Hello all...I'm new to this group.U.C. since 2002. Severe flare Jan '07 with no let up. (sorry, haven't created a signature w/ all my info yet).G.P. prescribed Cymbalta today - 30mg for one week then 60 mg thereafter. Can anyone tell me if it's better to take in the am or at bedtime? Pharmacist says doesn't matter.I don't have trouble falling asleep, just staying asleep. So if this causes initial "speediness" I obviously don't want to take at bedtime.Thanks in advance! Sindi


----------



## Kathleen M. (Nov 16, 1999)

Looked at rxlist.com listing and a few people had sleepiness and a few insomnia, both about 2X the number of people who report those symptoms with a placebo.
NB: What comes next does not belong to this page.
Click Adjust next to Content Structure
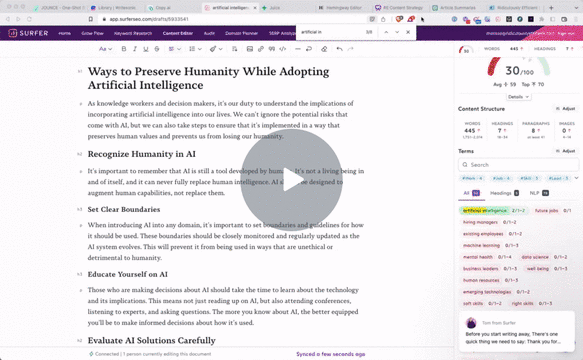This screenshot has height=360, width=583. tap(566, 109)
Both were pretty low.Since sleeping seems to be more of a problem for you I'd probably try morning maybe starting on a day you don't have to go anywhere or don't have to drive yourself and see if you get sleepy in the day. If so then I'd shift to night and see if that works better.K.


----------



## newscat (Jun 2, 2007)

Hi!I was on Cymbalta 30 mg for two weeks and now I'm on Cymbalta 60 mg. During the 30 mg period I was also taking Prozac, per doctor. He told me to take the Prozac of the morning and the Cymbalta at night. I've kept with the nighttime schedule for Cymbalta. I was having problems staying asleep too and now I don't have that problem.So maybe that's an answer. Hope Cymbalta does well for you.


----------



## Rowe2 (Sep 26, 2002)

Hi!I think it's an issue with each person. I have to take it in the a.m., due to insomnia. I have had wonderful results with Cymbalta...hope you do!!


----------